Se la politica è un sistema che osserva la società e la regolamenta bilanciando correttamente i pesi, allora sì: stiamo parlando di politica. Se la politica è un sistema che osserva la società e la regolamenta sbilanciando discrezionalmente i pesi, allora no: stiamo parlando di lobby.
In gergo, la metafora della porta girevole serve a descrivere quel passaggio continuo e senza interruzioni che lascia scivolare chi collega i decisori finali con i gruppi di interesse pronti a spingere per orientare le scelte. Molto spesso, i ruoli si confondono o addirittura si sovrappongono, basta guardare ai Presidenti di Ordini o Collegi professionali seduti in Parlamento. L’Antitrust sembra spingere da mesi per definire l’incompatibilità degli incarichi, staremo a vedere.

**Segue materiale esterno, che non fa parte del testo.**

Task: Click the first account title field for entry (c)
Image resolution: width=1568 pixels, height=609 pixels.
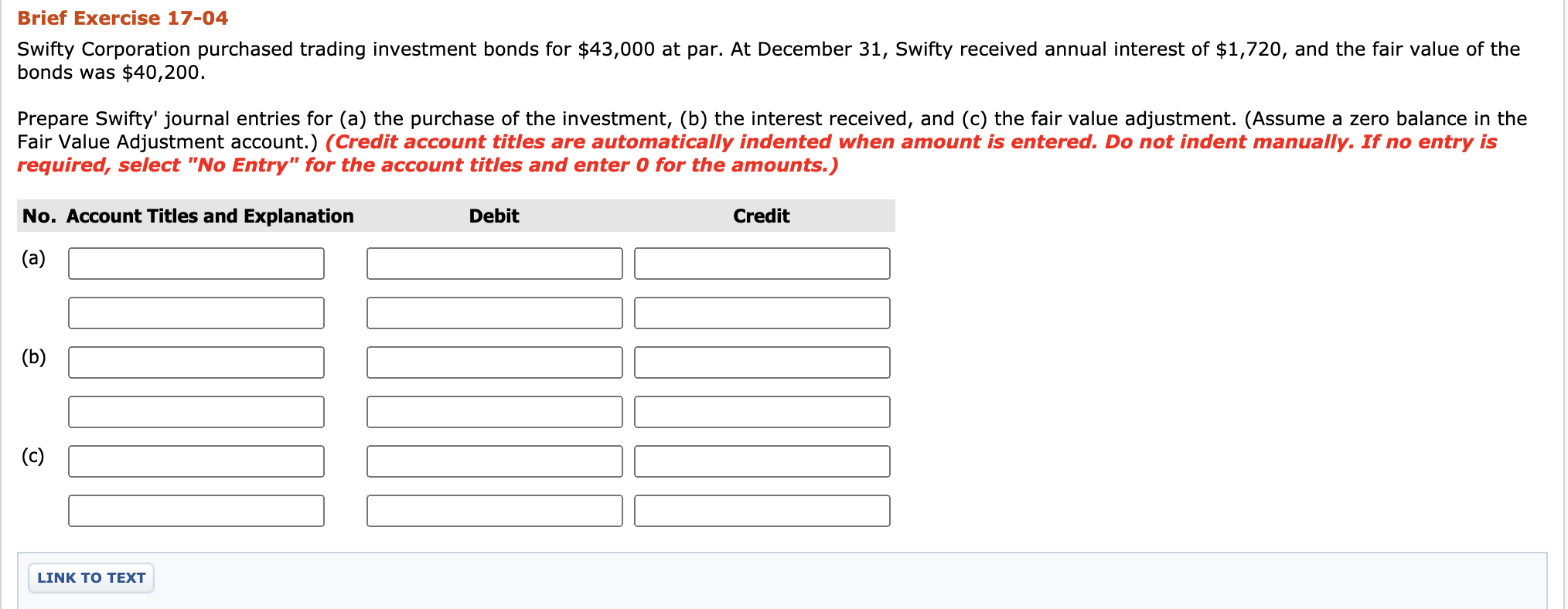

Dal dossier di Transparency International presentato a Bruxelles lo scorso aprile, l’Italia è al 19esimo posto su 22, con un voto in pagella di 20 su 100. Sembra che questa collocazione imbarazzante dipenda anche dal fatto che non abbiamo una legge sulle figure dei lobbisti, su cosa possano fare, su come si muovono e perché. Con questo numero di Senza Filtro abbiamo allora cercato di capire dove ci si forma e quanto costa, come si costruisce una carriera e dove porta. Abbiamo anche intervistato chi lo fa da tempo bucando una omertà diffusa e immotivata: ne abbiamo dedotto che le sfumature sono tante e che le porte possono girare in tanti versi.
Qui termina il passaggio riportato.